Journal List > Korean J Ophthalmol > v.26(1) > 1024958

Park, Song, and Koh: Achromobacter xylosoxidans Keratitis after Contact Lens Usage

Abstract

To report on Achromobacter xylosoxidans keratitis in two healthy patients who had worn contact lenses foran extended period of time. A 36-year-old female and a 21-year-old female visited our hospital with ocular pain and blurred vision. Both patients had a history of wearing soft contact lenses for over fve years with occasional overnight wear. At the initial presentation, a slit lamp examination revealed corneal stromal infiltrations and epithelial defects with peripheral neovascularization in both patients. Microbiological examinations were performed from samples of corneal scrapings, contact lenses, contact lens cases, and solution. The culture resulting from the samples taken from the contact lenses, contact lens cases, and solution were all positive for Achromobacter xylosoxidans.

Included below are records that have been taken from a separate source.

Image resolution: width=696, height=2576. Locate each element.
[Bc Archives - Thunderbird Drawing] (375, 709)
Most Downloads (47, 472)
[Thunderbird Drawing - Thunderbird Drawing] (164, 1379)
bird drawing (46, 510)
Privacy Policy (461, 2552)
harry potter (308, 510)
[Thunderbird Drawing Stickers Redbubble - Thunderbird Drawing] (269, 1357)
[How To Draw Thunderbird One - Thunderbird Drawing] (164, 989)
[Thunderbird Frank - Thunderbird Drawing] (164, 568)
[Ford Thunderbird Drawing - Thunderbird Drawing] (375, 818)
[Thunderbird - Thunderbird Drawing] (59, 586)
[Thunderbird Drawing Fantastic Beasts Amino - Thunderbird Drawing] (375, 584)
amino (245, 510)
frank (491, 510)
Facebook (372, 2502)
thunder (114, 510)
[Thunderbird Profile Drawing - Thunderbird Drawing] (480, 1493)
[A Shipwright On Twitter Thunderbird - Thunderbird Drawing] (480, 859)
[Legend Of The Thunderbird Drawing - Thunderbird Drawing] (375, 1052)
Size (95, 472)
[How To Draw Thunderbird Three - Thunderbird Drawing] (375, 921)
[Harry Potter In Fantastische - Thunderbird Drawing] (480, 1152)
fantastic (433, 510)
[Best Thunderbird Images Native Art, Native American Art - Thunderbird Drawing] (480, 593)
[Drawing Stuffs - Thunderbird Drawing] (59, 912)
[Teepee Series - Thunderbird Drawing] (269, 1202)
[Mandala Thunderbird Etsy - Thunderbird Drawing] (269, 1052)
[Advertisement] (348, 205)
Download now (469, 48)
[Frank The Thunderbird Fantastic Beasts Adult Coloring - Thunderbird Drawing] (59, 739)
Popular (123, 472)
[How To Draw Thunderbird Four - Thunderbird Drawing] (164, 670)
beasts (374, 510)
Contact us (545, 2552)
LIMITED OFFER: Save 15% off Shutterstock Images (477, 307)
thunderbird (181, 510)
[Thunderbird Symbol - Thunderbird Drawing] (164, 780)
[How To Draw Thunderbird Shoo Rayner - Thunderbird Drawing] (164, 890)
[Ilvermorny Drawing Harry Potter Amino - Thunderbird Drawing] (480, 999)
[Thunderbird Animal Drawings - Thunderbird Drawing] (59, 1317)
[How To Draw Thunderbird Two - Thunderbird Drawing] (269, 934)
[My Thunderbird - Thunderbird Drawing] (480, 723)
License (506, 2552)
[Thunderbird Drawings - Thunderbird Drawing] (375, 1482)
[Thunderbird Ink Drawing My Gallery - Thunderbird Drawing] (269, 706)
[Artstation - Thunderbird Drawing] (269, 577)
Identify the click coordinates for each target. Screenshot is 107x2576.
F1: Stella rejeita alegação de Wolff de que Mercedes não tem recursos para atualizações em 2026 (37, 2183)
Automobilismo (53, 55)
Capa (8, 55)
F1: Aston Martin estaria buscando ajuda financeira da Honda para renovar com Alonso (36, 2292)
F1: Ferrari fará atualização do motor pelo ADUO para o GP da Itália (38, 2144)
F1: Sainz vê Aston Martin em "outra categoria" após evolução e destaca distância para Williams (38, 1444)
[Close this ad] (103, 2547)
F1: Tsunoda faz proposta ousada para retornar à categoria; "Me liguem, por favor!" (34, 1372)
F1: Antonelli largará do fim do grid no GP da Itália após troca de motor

Confrming that the direct cause of the keratitis was the contact lenses, the frst patient was prescribed ceftazidime and amikacin drops sensitive to Achromobacter xylosoxidans. The second patient was treated with 0.3% gatifoxacin and fortifed tobramycin drops. After treatment, the corneal epithelial defects were completely healed, and subepithelial corneal opacity was observed. Two cases of Achromobacter xylosoxidans keratitis were reported in healthy young females who wore soft contact lenses. Achromobacter xylosoxidans should be considered a rare but potentially harmful pathogen for lens-induced keratitis in healthy hosts.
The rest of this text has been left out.